Là-aussi, une autre méthode aurait été possible : on réunit tout le monde, Etat et région compris, on discute et on cale tous ensemble la stratégie de tout le département. Et on répond à des questions simples : « toi, dans ton interco, tu as la compétence ? Tu peux mobiliser des moyens financiers ? Tout de suite ou dans quelques années ? Tu préfères de la fibre ou de la montée en débit ? Si uu préfères de la fibre à de la montée en débit, es-tu sûr de pouvoir suivre financièrement ? » et on se serait aperçu que certaines intercommunalités, parce que c’était une priorité politique de leur mandat, parce que sur leur territoire la situation était pire qu’ailleurs, auraient pu aller plus vite, ou auraient pu mobiliser des moyens supplémentaires par rapport à ce qui leur a été proposé, etc…

Sans même parler du fait qu’il aurait été possible de présenter d’autres solutions, beaucoup moins coûteuses et tout aussi performantes,  de privés non-lucratifs comme les solutions que proposent l’association PC-Light que Thierry Corniot, président de la communauté de communes de Seignelay-Brienon et moi avons testées sur nos territoires, avec succès. Qui peut croire qu’il n’aurait pas été utile pour tout le monde que Thierry et moi puissions faire à nos collègues présidents d’intercommunalités un retour d’expérience, sur une action utile au territoire et beaucoup moins onéreuse que les décisions qui ont été prises unilatéralement par le département ?

Je soumets au débat public icaunais une nouvelle méthode de travail

Le problème dans l’Yonne, c’est qu’on ne se parle pas. Comme avant, chacun court dans son couloir, avec son programme à lui, sans se soucier si ses propres rencontrent les priorités des voisins.

C’est une nouvelle méthode de travail qu’il faut initier. C’est pourquoi, lors du débat d’orientations budgétaires, et après presque un an « d’observation » de la machine départementale que m’a permise mon élection de conseiller départemental en mars 2015, j’ai proposé la mise en place d’une conférence DEPARTEMENTALE de l’action publique, à l’image de ce que la loi Notre a institué au niveau régional, instance dans laquelle je représente d’ailleurs les présidents d’intercommunalités de l’Yonne. Une instance informelle, sans moyens propres évidemment, qui réunirait régulièrement (tous les mois ?), sous la présidence d’André Villiers, tous les présidents d’intercommunalités, les représentants de l’association des maires de l’Yonne, les services de l’Etat et de la région quand le sujet examiné rend leur présence pertinente.  

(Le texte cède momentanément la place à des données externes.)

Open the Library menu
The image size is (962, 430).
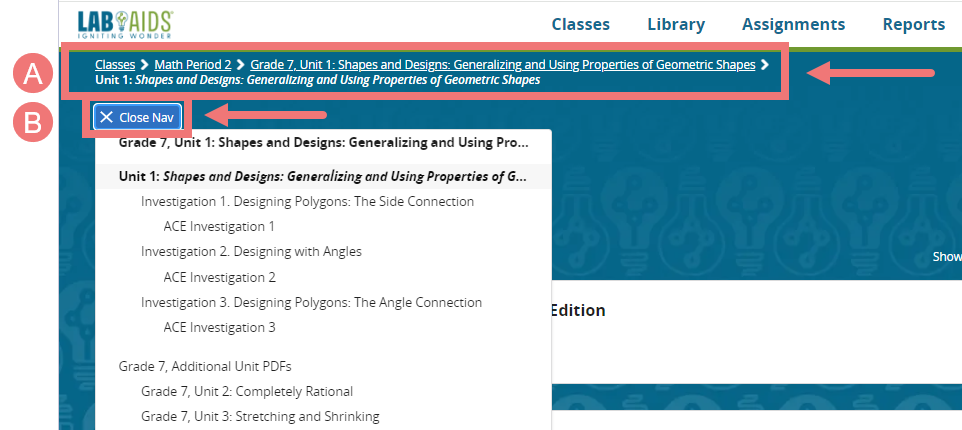pyautogui.click(x=676, y=25)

Et pourquoi pas les parlementaires que de telles réunions permettraient assurément de « nourrir » dans leur travail législatif. On y prendrait les dossiers les uns après les autres : la santé, la mobilité, l’habitat, l’emploi, les transports, la formation, la préservation de l’environnement… et on recueillerait les avis : «  Sur tel sujet, as-tu des besoins dans ton intercommunalité ? Si oui, as-tu des projets ? Est-ce que cela rencontre une volonté parallèle exprimée par l’Europe, par l’Etat, par la région, par le département ? Et donc qui peut être mobilisé pour le tour de table financier ? ». Cela aurait aussi le mérite de s’assurer que tous les règlements d’intervention du département entrent bien en résonance avec les besoins des territoires…

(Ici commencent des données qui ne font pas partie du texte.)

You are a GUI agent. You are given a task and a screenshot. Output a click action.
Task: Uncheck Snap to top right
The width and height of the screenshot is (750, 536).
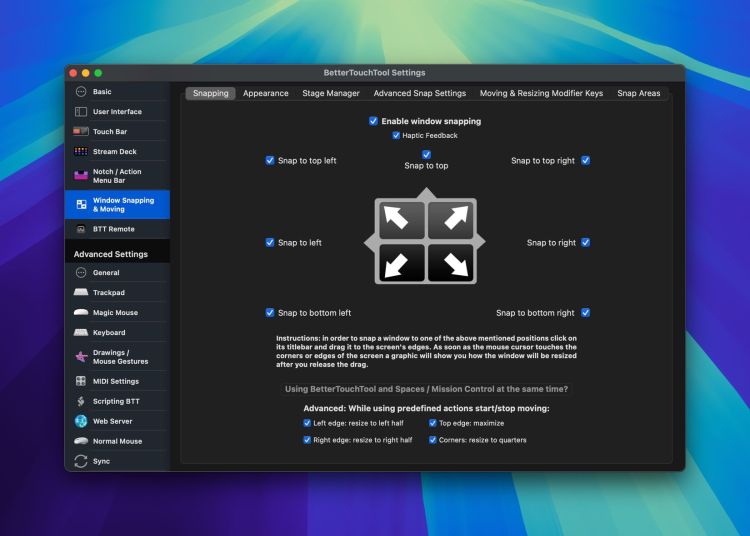586,160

Cette nouvelle organisation permettrait que tous les niveaux de collectivités partagent leur connaissances, les technicités et expertises de leurs agents sur des sujets particuliers. Il n’est évidemment pas question d’une quelconque tutelle d’une collectivité sur une autre ; ce serait d’ailleurs contraire à la Constitution. Mais avec ce nouvel espace de dialogue, on mutualiserait, on rationaliserait. Cela permettrait d’être certain que les deniers publics, à l’heure où ils se raréfient, seraient bien utilisés, au service de priorités avérées et de projets partagés.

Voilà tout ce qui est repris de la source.